I have frequently encountered both $\langle a,b \rangle$ and $[a,b]$ as notation for closed intervals. I have mostly encountered $(a,b)$ for open intervals, but I have also seen $]a,b[$. I recall someone calling the notation with $[a,b]$ and $]a,b[$ as French notation.
What are the origins of the two notations?
Is the name French notation correct? Are they used frequently in France? Or were they perhaps prevalent in French mathematical community at some point? (In this MO answer Bourbaki is mentioned in connection with the notation $]a,b[$.)
Since several answerers have already mentioned that they have never seen $\langle a,b \rangle$ to be used for closed intervals, I have tried to look for some occurrences for this.
The best I can come up with is the article on Czech Wikipedia, where these notations are called Czech notation and French notation. Using $(a,b)$ and $[a,b]$ is called English notation in that article. (I am from Central Europe, too, so it is perhaps not that surprising that I have seen this notation in lectures.)

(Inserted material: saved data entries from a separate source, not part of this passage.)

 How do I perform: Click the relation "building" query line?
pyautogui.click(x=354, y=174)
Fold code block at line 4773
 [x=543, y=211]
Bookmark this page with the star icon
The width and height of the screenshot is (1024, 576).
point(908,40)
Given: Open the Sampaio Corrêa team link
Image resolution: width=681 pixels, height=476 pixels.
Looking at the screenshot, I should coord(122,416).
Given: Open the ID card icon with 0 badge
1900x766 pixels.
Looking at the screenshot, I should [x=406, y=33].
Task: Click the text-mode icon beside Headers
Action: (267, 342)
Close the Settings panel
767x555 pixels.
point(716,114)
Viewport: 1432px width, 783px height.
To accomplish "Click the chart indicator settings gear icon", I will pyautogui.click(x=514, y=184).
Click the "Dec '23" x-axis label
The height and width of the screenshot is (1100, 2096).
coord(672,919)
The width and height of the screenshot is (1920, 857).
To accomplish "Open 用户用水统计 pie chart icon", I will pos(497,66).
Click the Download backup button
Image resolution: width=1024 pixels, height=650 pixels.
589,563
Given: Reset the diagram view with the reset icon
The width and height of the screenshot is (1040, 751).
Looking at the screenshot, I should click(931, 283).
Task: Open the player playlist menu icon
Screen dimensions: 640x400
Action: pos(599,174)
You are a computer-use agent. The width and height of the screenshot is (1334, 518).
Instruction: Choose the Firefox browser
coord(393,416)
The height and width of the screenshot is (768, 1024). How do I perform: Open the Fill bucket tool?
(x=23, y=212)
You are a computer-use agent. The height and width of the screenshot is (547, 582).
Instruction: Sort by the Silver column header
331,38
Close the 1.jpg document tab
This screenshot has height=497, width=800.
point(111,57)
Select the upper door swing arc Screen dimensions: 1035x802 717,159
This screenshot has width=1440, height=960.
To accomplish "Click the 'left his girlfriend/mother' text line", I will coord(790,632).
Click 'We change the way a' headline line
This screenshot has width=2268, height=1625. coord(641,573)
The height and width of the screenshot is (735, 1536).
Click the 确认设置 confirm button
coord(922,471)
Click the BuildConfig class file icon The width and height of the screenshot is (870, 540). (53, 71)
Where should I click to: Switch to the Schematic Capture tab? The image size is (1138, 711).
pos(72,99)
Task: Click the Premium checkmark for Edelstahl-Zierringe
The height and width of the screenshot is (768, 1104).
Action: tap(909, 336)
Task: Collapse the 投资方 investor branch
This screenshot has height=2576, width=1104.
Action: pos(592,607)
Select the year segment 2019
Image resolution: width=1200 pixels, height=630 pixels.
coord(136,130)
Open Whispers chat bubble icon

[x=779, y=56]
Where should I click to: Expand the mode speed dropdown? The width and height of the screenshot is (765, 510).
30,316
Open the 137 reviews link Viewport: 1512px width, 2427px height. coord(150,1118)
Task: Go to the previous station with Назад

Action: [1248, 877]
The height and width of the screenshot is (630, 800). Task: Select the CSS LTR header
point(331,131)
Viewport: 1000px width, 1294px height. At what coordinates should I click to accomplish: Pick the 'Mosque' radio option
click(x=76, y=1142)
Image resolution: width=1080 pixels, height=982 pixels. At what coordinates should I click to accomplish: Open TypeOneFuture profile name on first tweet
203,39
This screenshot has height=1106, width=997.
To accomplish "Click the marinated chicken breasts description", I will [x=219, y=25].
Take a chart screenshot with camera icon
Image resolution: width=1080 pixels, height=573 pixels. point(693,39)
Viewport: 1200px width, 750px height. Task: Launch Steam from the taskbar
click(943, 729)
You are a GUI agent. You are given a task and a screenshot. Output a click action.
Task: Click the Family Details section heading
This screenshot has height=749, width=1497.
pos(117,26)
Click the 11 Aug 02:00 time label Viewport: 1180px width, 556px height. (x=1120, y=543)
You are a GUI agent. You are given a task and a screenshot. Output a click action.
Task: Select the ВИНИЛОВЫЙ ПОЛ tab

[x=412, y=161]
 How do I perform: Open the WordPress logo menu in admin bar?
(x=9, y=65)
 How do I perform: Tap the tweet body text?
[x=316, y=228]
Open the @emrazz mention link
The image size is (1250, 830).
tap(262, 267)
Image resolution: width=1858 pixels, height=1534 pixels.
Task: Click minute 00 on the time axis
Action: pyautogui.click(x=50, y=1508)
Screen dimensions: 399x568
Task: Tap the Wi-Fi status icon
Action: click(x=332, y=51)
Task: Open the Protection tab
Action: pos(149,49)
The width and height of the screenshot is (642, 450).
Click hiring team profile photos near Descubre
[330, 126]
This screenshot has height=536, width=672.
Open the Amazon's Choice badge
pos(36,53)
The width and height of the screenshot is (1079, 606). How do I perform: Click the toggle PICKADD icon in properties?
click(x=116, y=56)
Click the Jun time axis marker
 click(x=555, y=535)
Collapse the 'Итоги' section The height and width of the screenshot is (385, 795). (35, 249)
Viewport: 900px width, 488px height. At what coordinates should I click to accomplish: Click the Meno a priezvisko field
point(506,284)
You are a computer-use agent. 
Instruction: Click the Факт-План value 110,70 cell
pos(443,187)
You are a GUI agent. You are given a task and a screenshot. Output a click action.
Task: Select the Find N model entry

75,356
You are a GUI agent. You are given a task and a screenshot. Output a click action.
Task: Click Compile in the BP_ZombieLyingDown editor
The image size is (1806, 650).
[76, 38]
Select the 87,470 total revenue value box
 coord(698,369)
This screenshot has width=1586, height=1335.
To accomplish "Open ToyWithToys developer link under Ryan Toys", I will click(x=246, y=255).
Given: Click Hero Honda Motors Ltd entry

I also tried to google for interval langle
or "closed interval" langle. Surprisingly, this lead me to a question on MSE where this notation is used for open interval.
Best Answer
As a French student, all my math teachers (as well as the physics/biology/etc. ones) always used the $[a,b]$ and $]a,b[$ (and the "hybrid" $[a,b[$ and $]a,b]$) notations. We also, for integer intervals $\{a,a+1,...,b\}$, use the \llbracket\rrbracket notation (in LateX, package {stmaryrd}): $[[ a,b ]]$.
I have never seen the $\langle a,b \rangle$ notation used for intervals, though (only for inner products or more exotic binary operations).